Screen-element location records:
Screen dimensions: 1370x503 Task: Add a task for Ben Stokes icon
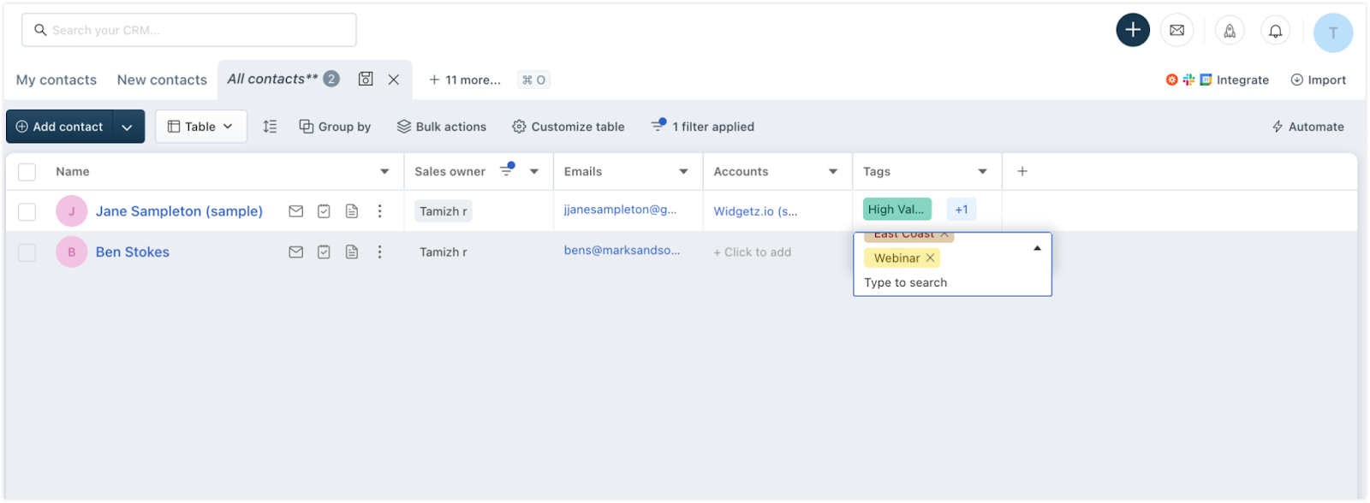(324, 252)
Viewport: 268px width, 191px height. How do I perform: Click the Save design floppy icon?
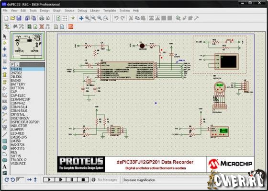click(x=19, y=18)
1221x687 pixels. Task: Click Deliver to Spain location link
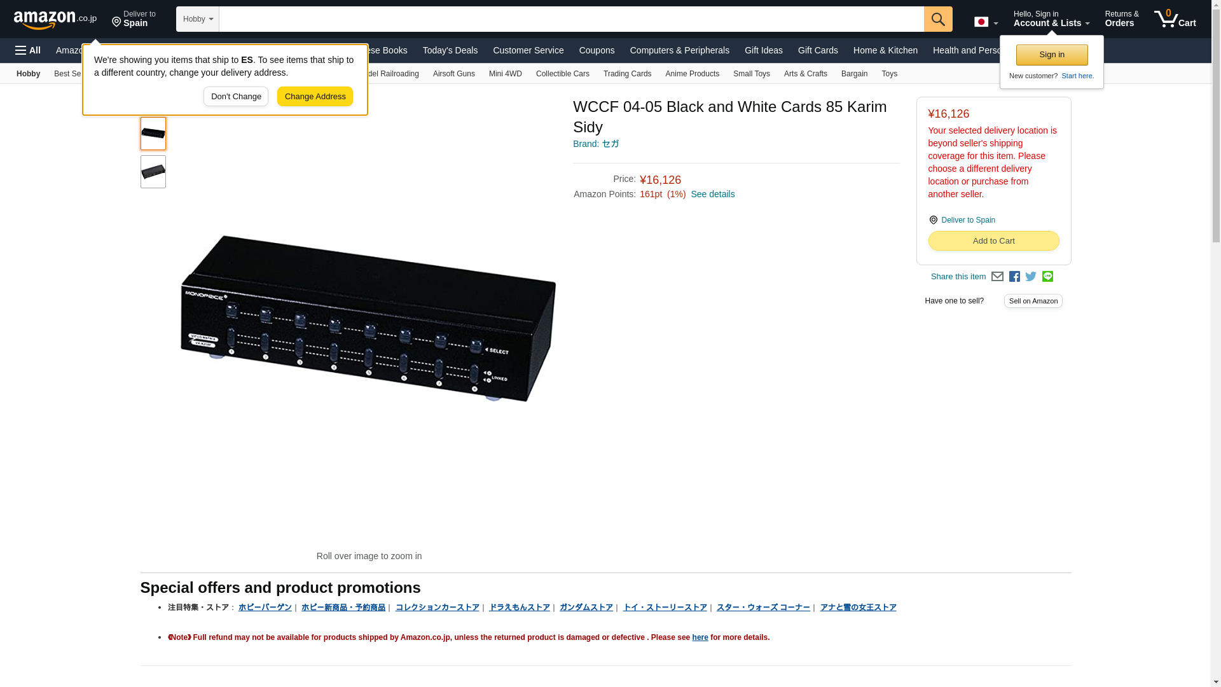point(968,220)
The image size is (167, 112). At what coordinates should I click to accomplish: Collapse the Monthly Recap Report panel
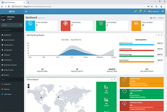156,35
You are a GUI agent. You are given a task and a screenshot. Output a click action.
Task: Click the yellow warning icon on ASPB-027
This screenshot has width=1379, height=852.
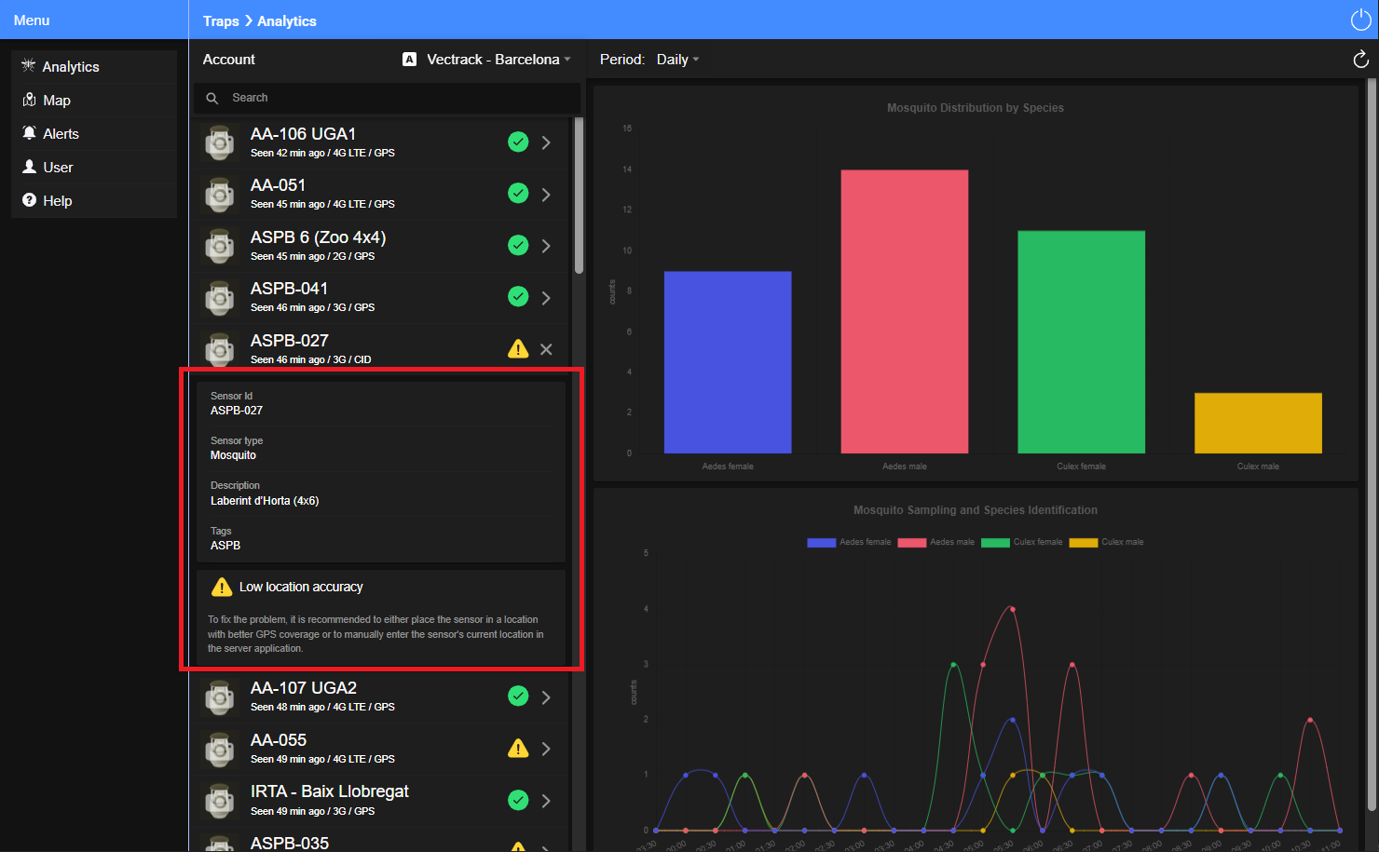518,349
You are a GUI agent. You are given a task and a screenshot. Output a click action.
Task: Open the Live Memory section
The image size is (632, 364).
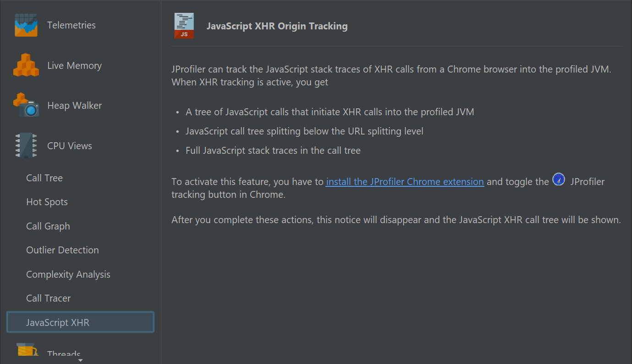tap(74, 66)
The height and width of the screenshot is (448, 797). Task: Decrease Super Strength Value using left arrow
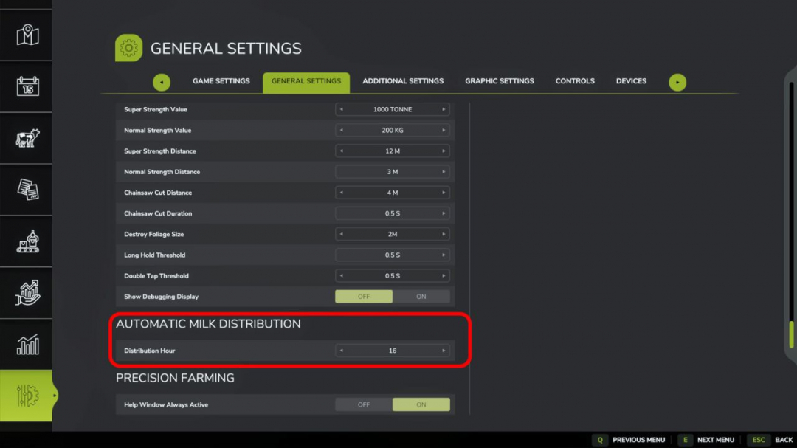click(341, 108)
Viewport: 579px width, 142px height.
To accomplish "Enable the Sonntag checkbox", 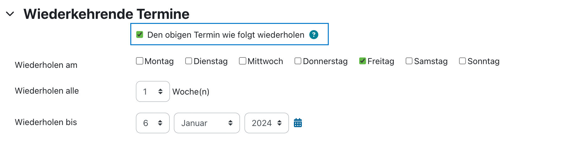I will point(463,61).
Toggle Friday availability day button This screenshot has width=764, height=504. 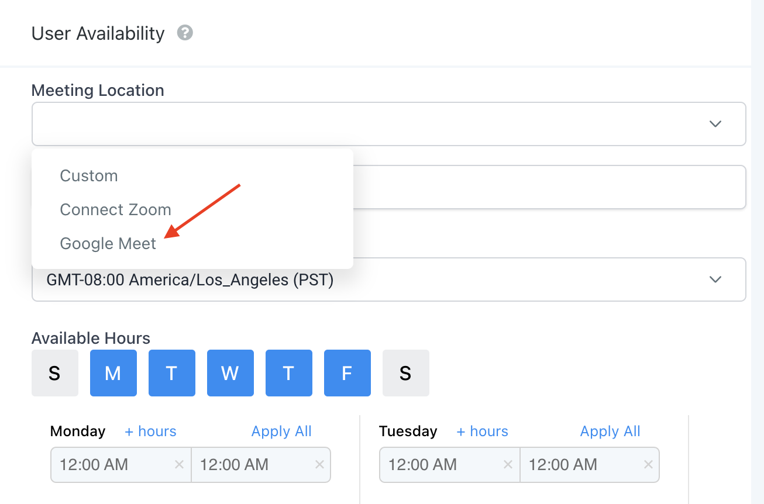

Short exercise — Copy out the stretch of the records from the start through the line containing "point(968,220)", keeping every line word for word. Leave the pictures out of your copy.

Full output —
Screen dimensions: 1370x503 Task: Add a task for Ben Stokes icon
(324, 252)
Viewport: 268px width, 191px height. How do I perform: Click the Save design floppy icon?
click(x=19, y=18)
1221x687 pixels. Task: Click Deliver to Spain location link
point(968,220)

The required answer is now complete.